- _Aim of the task_: Copy out, word for word, the lines of the records starting at the one containing "Ausschreibungen & Info" and ending at the one containing "Corporate Offices (58, 1323)", with both of those lines included.

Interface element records
:::
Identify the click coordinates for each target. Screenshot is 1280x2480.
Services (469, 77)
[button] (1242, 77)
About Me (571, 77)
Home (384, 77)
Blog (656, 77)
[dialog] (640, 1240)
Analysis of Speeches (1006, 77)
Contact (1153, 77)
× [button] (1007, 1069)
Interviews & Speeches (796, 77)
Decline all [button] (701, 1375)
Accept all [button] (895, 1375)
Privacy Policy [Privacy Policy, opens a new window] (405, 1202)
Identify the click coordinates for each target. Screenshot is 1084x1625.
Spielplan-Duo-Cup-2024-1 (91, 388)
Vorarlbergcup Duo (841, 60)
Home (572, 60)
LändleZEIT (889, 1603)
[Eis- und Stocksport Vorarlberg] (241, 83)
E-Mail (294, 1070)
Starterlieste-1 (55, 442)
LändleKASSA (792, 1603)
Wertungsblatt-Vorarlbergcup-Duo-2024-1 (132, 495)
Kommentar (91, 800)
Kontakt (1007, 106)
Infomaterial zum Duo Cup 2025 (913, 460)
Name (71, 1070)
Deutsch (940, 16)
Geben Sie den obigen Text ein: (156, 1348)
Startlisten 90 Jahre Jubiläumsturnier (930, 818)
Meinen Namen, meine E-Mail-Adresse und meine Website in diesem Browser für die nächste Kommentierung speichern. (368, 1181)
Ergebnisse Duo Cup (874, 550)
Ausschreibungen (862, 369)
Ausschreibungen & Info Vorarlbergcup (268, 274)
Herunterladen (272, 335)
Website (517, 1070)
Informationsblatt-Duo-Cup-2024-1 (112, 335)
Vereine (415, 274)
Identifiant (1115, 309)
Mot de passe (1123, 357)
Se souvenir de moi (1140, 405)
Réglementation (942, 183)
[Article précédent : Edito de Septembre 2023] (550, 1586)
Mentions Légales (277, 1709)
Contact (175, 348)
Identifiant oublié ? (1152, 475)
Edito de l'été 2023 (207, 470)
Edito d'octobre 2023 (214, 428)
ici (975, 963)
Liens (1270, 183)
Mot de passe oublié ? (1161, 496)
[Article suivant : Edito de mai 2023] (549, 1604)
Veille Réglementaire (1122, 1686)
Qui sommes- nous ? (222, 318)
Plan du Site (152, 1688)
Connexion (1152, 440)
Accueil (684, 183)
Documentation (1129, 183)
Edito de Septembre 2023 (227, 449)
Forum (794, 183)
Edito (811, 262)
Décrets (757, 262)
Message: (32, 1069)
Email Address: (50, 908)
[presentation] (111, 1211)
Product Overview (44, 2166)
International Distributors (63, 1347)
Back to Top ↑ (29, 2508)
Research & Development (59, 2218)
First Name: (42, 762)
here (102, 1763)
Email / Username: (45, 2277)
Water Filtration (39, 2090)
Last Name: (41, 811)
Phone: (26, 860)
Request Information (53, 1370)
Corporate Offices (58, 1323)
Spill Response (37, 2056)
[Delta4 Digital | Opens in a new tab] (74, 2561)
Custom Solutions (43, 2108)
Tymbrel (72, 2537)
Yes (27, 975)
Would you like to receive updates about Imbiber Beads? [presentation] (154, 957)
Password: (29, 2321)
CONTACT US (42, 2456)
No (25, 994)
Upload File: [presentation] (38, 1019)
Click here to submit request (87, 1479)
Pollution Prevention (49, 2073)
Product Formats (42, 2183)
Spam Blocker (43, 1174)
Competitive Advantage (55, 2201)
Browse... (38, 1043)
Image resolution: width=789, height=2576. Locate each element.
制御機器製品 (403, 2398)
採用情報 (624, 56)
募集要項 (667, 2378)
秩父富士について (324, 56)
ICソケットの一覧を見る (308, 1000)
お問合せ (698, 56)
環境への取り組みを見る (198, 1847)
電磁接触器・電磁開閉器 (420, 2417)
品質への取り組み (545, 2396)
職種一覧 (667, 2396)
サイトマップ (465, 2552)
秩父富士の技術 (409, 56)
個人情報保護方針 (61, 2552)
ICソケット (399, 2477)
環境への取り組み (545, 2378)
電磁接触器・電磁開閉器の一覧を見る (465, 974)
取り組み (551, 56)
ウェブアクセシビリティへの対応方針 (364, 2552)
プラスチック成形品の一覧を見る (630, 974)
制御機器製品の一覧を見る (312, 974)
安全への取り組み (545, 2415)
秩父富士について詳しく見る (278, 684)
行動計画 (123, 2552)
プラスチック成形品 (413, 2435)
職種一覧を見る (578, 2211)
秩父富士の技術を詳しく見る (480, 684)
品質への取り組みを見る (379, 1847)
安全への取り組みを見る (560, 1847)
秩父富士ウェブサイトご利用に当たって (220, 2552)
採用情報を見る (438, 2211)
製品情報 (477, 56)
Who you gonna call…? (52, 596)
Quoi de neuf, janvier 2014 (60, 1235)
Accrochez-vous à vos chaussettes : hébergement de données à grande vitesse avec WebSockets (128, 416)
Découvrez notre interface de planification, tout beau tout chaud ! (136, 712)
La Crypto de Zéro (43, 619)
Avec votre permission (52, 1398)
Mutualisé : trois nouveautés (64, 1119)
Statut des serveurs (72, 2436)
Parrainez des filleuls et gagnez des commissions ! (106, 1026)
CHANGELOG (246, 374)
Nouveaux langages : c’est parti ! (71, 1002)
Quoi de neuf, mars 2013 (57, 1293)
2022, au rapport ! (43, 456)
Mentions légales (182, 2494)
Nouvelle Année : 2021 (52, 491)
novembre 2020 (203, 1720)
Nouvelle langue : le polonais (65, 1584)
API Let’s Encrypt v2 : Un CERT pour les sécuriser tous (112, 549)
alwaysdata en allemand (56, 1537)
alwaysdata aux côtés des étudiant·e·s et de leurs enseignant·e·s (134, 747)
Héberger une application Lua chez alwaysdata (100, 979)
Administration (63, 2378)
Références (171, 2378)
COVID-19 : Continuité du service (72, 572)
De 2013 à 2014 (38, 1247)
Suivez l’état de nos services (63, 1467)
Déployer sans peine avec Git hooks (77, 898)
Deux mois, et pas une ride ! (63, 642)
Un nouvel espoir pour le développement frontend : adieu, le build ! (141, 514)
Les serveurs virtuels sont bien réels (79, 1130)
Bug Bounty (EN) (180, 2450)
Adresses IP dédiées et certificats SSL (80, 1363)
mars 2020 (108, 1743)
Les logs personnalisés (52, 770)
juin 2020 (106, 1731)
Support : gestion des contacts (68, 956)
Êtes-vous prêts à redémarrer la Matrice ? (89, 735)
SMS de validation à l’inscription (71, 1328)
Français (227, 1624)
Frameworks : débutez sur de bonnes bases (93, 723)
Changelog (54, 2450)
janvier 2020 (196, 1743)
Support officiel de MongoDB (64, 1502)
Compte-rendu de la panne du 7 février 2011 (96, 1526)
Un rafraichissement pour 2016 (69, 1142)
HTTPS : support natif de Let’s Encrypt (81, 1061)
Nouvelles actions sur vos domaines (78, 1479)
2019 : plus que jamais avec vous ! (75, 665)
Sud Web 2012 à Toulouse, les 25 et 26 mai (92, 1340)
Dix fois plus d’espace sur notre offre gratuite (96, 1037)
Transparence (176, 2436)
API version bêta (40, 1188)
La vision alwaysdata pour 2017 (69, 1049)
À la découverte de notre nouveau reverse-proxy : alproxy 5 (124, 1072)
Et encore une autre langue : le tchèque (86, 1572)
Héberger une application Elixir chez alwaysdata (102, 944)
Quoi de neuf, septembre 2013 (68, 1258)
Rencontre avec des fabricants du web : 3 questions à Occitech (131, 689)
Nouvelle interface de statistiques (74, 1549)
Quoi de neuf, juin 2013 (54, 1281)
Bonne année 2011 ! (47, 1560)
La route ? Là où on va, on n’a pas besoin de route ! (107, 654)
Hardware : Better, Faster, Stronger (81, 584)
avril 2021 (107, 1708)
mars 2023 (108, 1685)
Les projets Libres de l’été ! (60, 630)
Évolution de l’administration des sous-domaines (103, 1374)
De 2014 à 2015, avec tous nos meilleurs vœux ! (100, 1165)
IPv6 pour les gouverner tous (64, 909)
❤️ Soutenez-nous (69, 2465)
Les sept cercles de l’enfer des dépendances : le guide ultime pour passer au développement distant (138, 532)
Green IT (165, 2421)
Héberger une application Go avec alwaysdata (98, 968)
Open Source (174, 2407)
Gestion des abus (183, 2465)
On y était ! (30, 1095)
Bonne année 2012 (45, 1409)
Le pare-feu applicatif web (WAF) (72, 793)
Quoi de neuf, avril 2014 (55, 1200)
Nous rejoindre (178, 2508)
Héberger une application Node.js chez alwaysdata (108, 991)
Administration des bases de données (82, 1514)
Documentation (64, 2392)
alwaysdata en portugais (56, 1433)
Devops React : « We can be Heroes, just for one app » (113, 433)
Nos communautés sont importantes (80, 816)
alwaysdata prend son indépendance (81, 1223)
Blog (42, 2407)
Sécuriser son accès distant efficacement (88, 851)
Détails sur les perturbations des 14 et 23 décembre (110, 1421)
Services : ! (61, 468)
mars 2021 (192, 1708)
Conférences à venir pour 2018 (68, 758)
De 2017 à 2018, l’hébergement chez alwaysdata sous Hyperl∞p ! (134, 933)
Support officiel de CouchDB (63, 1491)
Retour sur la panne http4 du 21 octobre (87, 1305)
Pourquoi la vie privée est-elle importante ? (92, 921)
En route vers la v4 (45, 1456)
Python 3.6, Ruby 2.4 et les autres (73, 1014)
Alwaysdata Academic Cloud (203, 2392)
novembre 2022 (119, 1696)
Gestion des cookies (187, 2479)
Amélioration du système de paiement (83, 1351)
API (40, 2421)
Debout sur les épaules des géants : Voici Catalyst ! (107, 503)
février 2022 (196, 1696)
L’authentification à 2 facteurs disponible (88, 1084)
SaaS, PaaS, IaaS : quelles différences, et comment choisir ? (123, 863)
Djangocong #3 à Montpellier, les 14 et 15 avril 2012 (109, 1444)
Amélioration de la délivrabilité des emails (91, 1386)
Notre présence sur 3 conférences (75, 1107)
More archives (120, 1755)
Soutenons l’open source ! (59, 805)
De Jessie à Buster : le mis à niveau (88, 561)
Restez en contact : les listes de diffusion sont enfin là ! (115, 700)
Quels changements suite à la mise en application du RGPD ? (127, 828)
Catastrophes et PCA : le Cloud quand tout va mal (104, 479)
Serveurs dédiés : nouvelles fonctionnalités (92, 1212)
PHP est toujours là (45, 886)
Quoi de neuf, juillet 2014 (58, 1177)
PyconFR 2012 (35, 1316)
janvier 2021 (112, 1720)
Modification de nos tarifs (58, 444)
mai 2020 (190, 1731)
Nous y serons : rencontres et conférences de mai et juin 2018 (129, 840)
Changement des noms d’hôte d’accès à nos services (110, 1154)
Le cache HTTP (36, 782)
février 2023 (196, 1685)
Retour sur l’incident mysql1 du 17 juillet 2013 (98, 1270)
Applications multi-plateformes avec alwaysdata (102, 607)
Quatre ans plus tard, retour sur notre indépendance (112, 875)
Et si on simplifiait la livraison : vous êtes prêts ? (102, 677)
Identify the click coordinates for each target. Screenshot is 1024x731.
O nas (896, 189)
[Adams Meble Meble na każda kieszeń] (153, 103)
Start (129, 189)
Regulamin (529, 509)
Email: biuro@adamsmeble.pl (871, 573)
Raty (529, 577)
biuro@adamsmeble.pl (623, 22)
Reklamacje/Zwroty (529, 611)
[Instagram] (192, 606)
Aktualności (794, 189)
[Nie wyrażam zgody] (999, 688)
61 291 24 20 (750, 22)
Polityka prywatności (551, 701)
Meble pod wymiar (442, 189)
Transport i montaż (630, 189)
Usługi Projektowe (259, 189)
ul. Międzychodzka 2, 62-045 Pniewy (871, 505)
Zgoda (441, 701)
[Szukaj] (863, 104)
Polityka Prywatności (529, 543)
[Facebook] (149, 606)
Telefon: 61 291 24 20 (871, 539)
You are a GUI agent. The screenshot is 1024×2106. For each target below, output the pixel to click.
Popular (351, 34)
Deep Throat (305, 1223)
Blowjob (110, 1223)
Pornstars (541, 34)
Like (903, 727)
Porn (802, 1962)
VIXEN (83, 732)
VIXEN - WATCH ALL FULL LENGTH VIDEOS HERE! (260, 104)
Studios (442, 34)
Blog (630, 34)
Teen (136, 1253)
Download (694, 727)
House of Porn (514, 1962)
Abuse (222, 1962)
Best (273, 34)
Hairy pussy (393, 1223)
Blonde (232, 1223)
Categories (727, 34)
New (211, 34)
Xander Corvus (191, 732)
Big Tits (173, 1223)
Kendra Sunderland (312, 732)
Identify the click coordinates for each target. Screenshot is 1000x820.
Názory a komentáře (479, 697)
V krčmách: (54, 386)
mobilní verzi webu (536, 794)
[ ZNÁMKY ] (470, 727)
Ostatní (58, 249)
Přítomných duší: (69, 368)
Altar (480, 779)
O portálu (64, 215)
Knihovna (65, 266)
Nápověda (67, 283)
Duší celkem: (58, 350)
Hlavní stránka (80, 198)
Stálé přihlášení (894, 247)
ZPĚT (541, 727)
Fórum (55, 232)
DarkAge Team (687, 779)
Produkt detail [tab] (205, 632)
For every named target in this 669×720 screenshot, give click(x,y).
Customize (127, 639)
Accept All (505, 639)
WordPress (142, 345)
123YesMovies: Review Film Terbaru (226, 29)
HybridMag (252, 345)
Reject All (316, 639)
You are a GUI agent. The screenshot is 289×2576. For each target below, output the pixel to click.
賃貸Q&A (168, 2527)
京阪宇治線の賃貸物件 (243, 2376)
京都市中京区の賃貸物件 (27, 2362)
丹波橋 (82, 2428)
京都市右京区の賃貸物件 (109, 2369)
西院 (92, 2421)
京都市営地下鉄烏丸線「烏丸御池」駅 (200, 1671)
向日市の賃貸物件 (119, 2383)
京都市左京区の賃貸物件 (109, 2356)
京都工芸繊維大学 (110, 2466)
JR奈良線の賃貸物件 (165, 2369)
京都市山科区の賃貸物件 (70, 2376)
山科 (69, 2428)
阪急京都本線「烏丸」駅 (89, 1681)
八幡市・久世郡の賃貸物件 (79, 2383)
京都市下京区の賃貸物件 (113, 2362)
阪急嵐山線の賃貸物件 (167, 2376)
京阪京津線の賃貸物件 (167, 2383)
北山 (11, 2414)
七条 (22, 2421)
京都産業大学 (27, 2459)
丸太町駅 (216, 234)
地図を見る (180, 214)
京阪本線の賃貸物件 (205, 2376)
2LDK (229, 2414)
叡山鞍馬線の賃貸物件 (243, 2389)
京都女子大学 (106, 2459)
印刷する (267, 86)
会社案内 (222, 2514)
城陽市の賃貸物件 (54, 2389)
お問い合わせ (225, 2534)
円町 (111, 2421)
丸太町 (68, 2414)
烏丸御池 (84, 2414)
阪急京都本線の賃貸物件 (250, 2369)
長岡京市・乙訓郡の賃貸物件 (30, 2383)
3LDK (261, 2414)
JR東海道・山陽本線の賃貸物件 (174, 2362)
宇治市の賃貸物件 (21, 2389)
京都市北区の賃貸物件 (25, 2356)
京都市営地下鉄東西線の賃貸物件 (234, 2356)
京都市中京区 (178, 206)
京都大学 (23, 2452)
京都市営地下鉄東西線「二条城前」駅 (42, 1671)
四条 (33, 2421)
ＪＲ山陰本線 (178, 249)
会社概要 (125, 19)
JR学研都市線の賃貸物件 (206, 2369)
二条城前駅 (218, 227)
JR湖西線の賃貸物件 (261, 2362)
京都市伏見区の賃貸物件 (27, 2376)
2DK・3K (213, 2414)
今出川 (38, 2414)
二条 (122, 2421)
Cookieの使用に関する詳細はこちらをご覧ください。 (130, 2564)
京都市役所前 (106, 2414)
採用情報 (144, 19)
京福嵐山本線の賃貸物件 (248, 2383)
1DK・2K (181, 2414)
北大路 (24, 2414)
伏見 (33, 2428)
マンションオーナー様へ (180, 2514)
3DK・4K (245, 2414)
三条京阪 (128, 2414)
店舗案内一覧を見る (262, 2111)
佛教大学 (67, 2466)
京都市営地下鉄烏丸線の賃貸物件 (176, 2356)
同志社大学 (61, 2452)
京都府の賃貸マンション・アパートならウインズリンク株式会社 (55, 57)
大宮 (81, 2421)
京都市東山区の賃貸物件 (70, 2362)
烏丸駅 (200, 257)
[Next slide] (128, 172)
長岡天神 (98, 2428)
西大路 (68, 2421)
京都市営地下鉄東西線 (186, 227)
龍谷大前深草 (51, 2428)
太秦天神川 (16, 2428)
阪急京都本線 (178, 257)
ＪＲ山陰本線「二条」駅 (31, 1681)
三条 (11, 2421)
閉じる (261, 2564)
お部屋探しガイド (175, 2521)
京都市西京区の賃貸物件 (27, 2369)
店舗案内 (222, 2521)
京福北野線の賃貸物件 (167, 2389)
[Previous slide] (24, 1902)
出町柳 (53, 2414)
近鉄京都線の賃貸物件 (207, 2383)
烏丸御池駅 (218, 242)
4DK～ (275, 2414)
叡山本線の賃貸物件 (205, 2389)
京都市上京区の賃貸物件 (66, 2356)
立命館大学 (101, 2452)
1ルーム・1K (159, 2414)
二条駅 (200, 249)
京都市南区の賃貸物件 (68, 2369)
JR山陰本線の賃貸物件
:::
- _Response to this task_:
Ausschreibungen & Info Vorarlbergcup (268, 274)
Herunterladen (272, 335)
Website (517, 1070)
Informationsblatt-Duo-Cup-2024-1 (112, 335)
Vereine (415, 274)
Identifiant (1115, 309)
Mot de passe (1123, 357)
Se souvenir de moi (1140, 405)
Réglementation (942, 183)
[Article précédent : Edito de Septembre 2023] (550, 1586)
Mentions Légales (277, 1709)
Contact (175, 348)
Identifiant oublié ? (1152, 475)
Edito de l'été 2023 (207, 470)
Edito d'octobre 2023 (214, 428)
ici (975, 963)
Liens (1270, 183)
Mot de passe oublié ? (1161, 496)
[Article suivant : Edito de mai 2023] (549, 1604)
Veille Réglementaire (1122, 1686)
Qui sommes- nous ? (222, 318)
Plan du Site (152, 1688)
Connexion (1152, 440)
Accueil (684, 183)
Documentation (1129, 183)
Edito de Septembre 2023 (227, 449)
Forum (794, 183)
Edito (811, 262)
Décrets (757, 262)
Message: (32, 1069)
Email Address: (50, 908)
[presentation] (111, 1211)
Product Overview (44, 2166)
International Distributors (63, 1347)
Back to Top ↑ (29, 2508)
Research & Development (59, 2218)
First Name: (42, 762)
here (102, 1763)
Email / Username: (45, 2277)
Water Filtration (39, 2090)
Last Name: (41, 811)
Phone: (26, 860)
Request Information (53, 1370)
Corporate Offices (58, 1323)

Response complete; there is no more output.